### Required action
List the lines of this listing that hold the word "width".
BEGIN
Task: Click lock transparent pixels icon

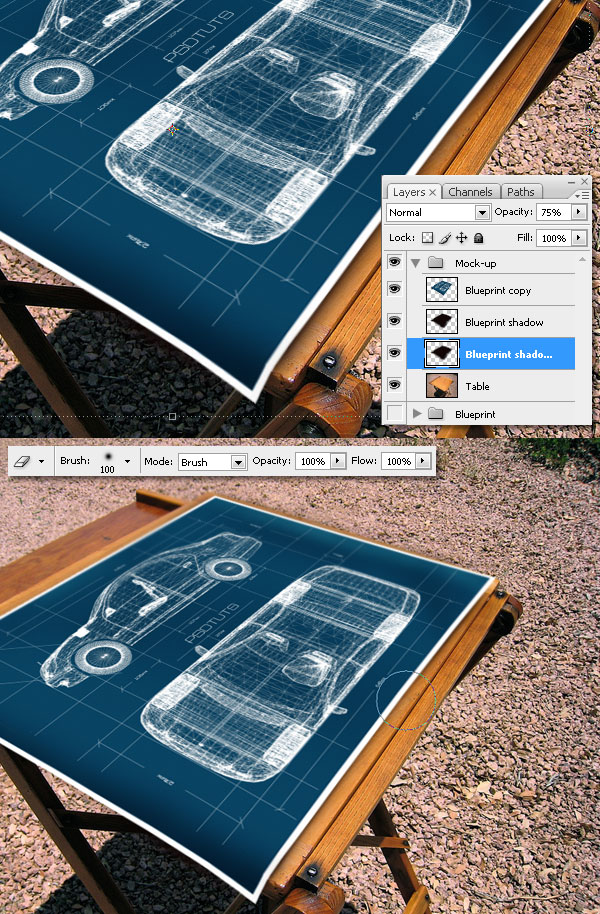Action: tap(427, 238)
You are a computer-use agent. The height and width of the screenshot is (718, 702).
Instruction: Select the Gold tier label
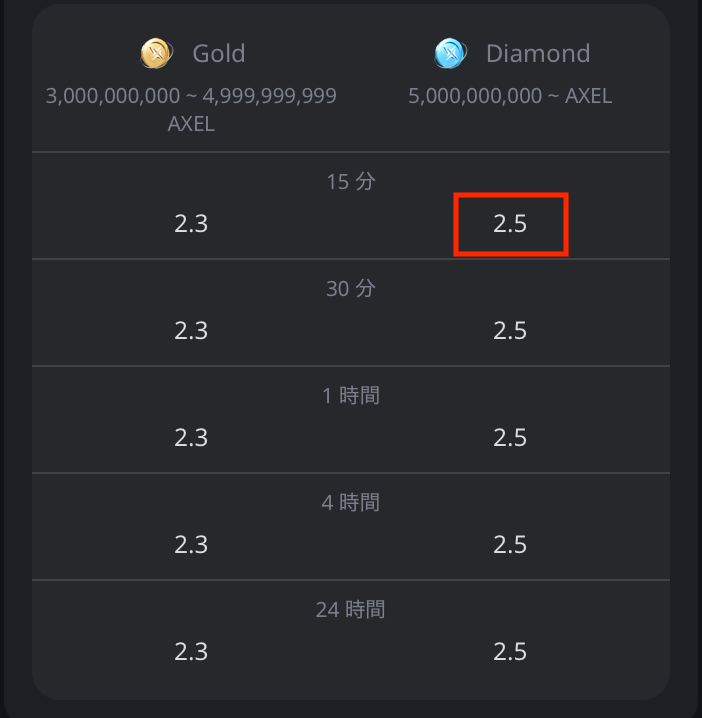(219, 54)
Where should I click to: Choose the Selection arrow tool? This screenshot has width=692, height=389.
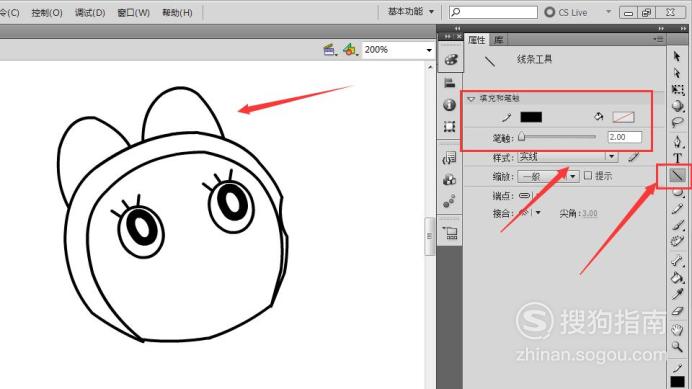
END
### Solved exercise
You are a computer-use agent. The height and width of the screenshot is (718, 702).
Where should I click to: Choose the Selection arrow tool? This screenshot has width=692, height=389.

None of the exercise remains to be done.